2025年春夏シーズンからは、ライフスタイルプロダクトの一部に、新たなリサイクル素材「MURON(ミューロン)」を採用しました。日本国内の漁港で回収された使用済みの漁網を、透明性の高い工程を経て再生されたリサイクルナイロン糸です。
このMURONを用いたプロダクトは、海の現場に立つ漁業者やリサイクルの担い手、素材開発に取り組む企業、そしてものづくりを担うヘリーハンセンチームが連携し、生み出されたもの。
ここでは、MURONを通じた取り組みの背景や、そこに込められた想いを、各プロセスに関わる人々の声とともに紹介します。海と暮らしをつなぐ、新たな挑戦が描く未来のビジョンに、ぜひ触れていただけたら嬉しいです。

日本の海から生まれた素材「MURON」とは
「MURON(ミューロン)」は、モリトアパレル株式会社が開発した、廃棄漁網由来のケミカルリサイクルナイロン素材。その最大の特徴は、日本国内で回収された漁網を100%使用していること、そしてその漁網がどの地域で回収されたものかまでトレースできるという、極めて高い透明性を備えている点にあります。
この素材を生み出した発起人である船崎さんは、こう語ります。
「MURONの一番の特徴は、漁網がすべて日本のものであるということです。日本の海で廃棄される網を、日本の会社が自分たちで回収し、自分たちの手で新たな原料へと再生する。そしてそれを、また日本の企業に届ける。このように国内で循環できる仕組みを築いています。」

従来のリサイクル素材との違いは、そのトレーサビリティにあります。
これまで一般的だったのは、「東南アジアで使用された漁網を回収し、台湾の工場で再生糸にする」といった海外を経由した工程。しかし、ヘリーハンセンの商品企画を担当する井上さんは、こうした素材について、自分ごと化しづらいという課題を感じていたといいます。
「ものづくりをしていく中で感じていたのは、環境問題に対して自分ごととして捉えられる瞬間がなかなかないということでした。やはり、自分の暮らしに近いところにある素材やストーリーじゃないと、人はなかなか接点を持てない。だからこそ、日本で回収された漁網を使ったプロダクトであれば、環境という大きなテーマをもっと身近に、そしてリアルに捉えてもらうきっかけになるのではないかと思ったんです。」

その点、今回のMURONは、北海道、千葉、石川などの特定の地域から回収された網を使用。その情報は明確に管理されており、「どこで回収された素材か」を説明することができます。

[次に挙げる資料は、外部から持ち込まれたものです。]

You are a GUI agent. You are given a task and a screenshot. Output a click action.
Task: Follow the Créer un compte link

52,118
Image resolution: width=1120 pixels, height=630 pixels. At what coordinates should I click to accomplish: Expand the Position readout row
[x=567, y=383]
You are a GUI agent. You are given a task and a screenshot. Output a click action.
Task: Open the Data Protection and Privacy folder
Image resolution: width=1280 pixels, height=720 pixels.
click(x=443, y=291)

MURONは、単にリサイクル素材というだけでなく、その素材特性も優れています。初期のリサイクル漁網素材「リアミド繊維」は、漁網率が25%程度で、染色性や強度に課題がありました。それを克服したのがMURONです。ケミカルリサイクルの技術を採用し、ナイロン以外の異物を完全に取り除くことで、漁網100%での再生糸化を実現。糸は真っ白で細く、染色もしやすいため、アパレル用途にも適しています。
MURONはただのリサイクル素材ではなく、「どこで、誰が、どう回収したのか」が明確で、作り手と使い手の間に信頼の糸を紡ぐ、新たな素材なのです。
各地で回収された漁網が、ひとつのプロダクトに生まれ変わるまで
MURONの魅力を語る上で欠かせないのが、その源流となる漁網の回収と再生の現場です。
今回、北海道・厚岸町に拠点を構える工場を訪ねました。漁網回収に携わって36年、地元の漁師さんたちと長年の信頼関係を築いてきた存在です。

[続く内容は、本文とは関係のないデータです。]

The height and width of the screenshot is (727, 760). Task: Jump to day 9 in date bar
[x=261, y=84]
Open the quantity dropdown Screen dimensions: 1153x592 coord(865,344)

「父の代から漁網回収をしているので、根室から釧路のあたりまで、この一帯の漁師さんたちとつながりがあります。漁師さんが持ち込んでくれることもあれば、私が回収に行くこともあります(山本さん)」
かつては漁網を回収・再生し、ペレット化まで手がけていた山本漁網店。その活動を知る漁師さんたちは、処分にもお金がかかる背景もあり、「どうせ捨てるなら再生してほしい」と、使い終えた漁網を自ら持ち込むようになったといいます。


回収された漁網は、まず外に干して汚れや匂いを落とし、手作業で一つひとつ選別していきます。なかには、固まった網のかたまりや、テープ、ロープ、貝殻などが絡まっていることもあり、それらを丁寧に取り除いていきます。その後、300kgから500kgほどずつに圧縮。次の工程へと送られます。
こうして選別された漁網は、北海道にある株式会社鈴木商会へと引き渡されます。ここで漁網は10cmほどに裁断され、再び洗浄・乾燥の工程を経て、熱で溶かされ、ペレット(粒状の樹脂)に加工されます。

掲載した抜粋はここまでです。